Secara bahasa ma’siyat adalah berarti
durhaka atau tidak ta’at kepada allah. Namun secara istilahi, makna
ma’siyat cukup beragam. Karenanya, adalah salah kaprah bila kita
membatasi makna ma’siyat hanya pada perkara-perkara semacam pornografi
dan pornoaksi, seperti yang dilakukan oleh sekelompok orang yang
mengatasnamakan islam dalam melakukan pengrusakan tempat hiburan dengan
dalih menghapus kema’siyatan.
Padahal kem’siyatan bukan hanya berada di
tempat hiburan malam, akan tetapi di kantor-kantor pemerintah justru
lebih banyak kema’siyatan dalam bentuknya yang samar namun cukup
memprihatinkan. Lihatlah misalnya di kantor-kantor departemen, di
ruang-ruang sidang para wakil rakyat, bahkan di masjid sekalipun, kita
bisa menjumpai kema’siyatan. Namun yang dimaksud kema’siyatan di sini
tentunya bukan penari telanjang atau orang yang sedang mabuk-mabukan,
melainkan tindakan-tindakan yang mendurhakai allah yang dipertontonkan
oleh para pemimpin kita, wakil rakyat kita dan bahkan ulama-ulama kita.
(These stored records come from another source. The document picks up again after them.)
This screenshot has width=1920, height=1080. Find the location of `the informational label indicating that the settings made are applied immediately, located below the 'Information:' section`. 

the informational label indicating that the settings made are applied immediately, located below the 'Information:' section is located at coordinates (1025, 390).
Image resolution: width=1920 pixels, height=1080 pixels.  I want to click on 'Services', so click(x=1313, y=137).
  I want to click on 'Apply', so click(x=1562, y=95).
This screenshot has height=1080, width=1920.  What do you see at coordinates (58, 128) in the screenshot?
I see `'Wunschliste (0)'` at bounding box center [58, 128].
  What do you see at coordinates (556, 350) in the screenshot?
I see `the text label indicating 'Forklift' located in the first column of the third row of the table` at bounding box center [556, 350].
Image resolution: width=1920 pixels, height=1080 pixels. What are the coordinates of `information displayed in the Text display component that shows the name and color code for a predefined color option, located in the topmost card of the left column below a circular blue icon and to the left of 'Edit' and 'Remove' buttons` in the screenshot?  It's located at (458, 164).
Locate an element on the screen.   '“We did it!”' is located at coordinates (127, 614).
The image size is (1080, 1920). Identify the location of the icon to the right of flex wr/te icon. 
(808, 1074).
Bukankah korupsi, kolusi dan semua hal yang mengarah pada ketidak
jujuran dalam memimpin negeri ini serta mengeluarkan kebijakan yang
tidak berpihak pada rakyat kecil juga termasuk ma’siyat. Bukan hanya
itu, seorang ulama yang pandai berkhutbah namun dia menjadi jurkam dari
pemimpin yang korup juga telah masuk dalam kategori berbuat ma’siyat.
Bahkan tindakan yang tidak melindungi anak-anak terlantar, janda-janda
tua dan kaum miskin papa juga termasuk ma’siyat karena semua itu
merupakan perintah allah, dan bagi siapa yang tidak melaksanakan
perintah allah maka dia telah mendurhakai allah, dan orang yang durhaka
berarti berbuat ma’siyat kepada allah.
Dengan demikian, kema’siyatan yang tidak
perlu dipatuhi seorang rakayat terhadap pemimpinnya adalah kema’siyatan
dengan pengertiannya yang cukup luas (mendurhakai allah) bukan saja
kema’siyatan yang berarti sempit (seperti pornoaksi dan pornografi).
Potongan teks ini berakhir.